Restate, word for word, the lines from the opening line of the data through the line containing "Click the WC competition icon for 09.09.25", both included, and nothing else.

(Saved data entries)
************
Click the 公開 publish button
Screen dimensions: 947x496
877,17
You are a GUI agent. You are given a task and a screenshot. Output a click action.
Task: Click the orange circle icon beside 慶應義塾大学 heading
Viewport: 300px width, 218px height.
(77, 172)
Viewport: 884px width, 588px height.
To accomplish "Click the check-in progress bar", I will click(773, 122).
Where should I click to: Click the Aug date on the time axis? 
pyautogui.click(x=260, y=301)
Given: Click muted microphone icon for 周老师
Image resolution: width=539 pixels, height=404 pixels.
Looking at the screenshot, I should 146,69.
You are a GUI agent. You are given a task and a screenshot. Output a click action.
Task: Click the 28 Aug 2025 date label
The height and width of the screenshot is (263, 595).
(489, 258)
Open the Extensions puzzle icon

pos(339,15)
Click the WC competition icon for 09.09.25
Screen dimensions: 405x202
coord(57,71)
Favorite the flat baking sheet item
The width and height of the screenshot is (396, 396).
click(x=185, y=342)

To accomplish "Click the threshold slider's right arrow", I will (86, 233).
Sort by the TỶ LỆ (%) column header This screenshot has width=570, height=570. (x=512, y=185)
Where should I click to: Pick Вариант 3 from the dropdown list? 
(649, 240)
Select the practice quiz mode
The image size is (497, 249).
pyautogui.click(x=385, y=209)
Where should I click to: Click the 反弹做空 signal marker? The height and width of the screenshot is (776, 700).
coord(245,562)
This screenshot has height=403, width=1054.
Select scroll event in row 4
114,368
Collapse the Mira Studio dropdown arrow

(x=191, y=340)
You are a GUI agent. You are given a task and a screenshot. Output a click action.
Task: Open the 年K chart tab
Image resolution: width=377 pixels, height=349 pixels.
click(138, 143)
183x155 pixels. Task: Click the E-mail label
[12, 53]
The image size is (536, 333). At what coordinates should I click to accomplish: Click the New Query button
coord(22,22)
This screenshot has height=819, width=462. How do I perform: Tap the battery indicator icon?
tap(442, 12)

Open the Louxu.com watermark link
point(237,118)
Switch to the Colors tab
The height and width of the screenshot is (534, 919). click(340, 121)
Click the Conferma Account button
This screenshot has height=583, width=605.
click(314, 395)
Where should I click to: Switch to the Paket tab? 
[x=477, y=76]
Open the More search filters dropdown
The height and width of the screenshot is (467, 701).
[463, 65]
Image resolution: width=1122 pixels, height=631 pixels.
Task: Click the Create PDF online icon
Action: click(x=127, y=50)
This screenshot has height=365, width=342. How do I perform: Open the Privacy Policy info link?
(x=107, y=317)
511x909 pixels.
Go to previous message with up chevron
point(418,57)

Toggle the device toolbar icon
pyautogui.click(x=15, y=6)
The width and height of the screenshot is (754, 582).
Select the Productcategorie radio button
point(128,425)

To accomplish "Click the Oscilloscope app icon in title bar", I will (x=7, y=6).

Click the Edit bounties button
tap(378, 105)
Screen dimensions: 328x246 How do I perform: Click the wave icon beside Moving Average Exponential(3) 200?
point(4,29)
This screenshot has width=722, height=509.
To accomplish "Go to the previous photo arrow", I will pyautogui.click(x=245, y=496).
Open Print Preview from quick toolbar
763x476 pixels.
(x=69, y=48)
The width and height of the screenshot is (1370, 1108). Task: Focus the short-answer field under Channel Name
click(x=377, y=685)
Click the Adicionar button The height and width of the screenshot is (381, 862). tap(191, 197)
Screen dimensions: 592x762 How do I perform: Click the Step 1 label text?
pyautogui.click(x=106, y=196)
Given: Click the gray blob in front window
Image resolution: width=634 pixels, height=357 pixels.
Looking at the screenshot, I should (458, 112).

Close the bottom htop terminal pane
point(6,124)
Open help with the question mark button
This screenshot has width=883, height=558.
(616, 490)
************
◆ Written solution
Click the 公開 publish button
Screen dimensions: 947x496
877,17
You are a GUI agent. You are given a task and a screenshot. Output a click action.
Task: Click the orange circle icon beside 慶應義塾大学 heading
Viewport: 300px width, 218px height.
(77, 172)
Viewport: 884px width, 588px height.
To accomplish "Click the check-in progress bar", I will click(773, 122).
Where should I click to: Click the Aug date on the time axis? 
pyautogui.click(x=260, y=301)
Given: Click muted microphone icon for 周老师
Image resolution: width=539 pixels, height=404 pixels.
Looking at the screenshot, I should 146,69.
You are a GUI agent. You are given a task and a screenshot. Output a click action.
Task: Click the 28 Aug 2025 date label
The height and width of the screenshot is (263, 595).
(489, 258)
Open the Extensions puzzle icon

pos(339,15)
Click the WC competition icon for 09.09.25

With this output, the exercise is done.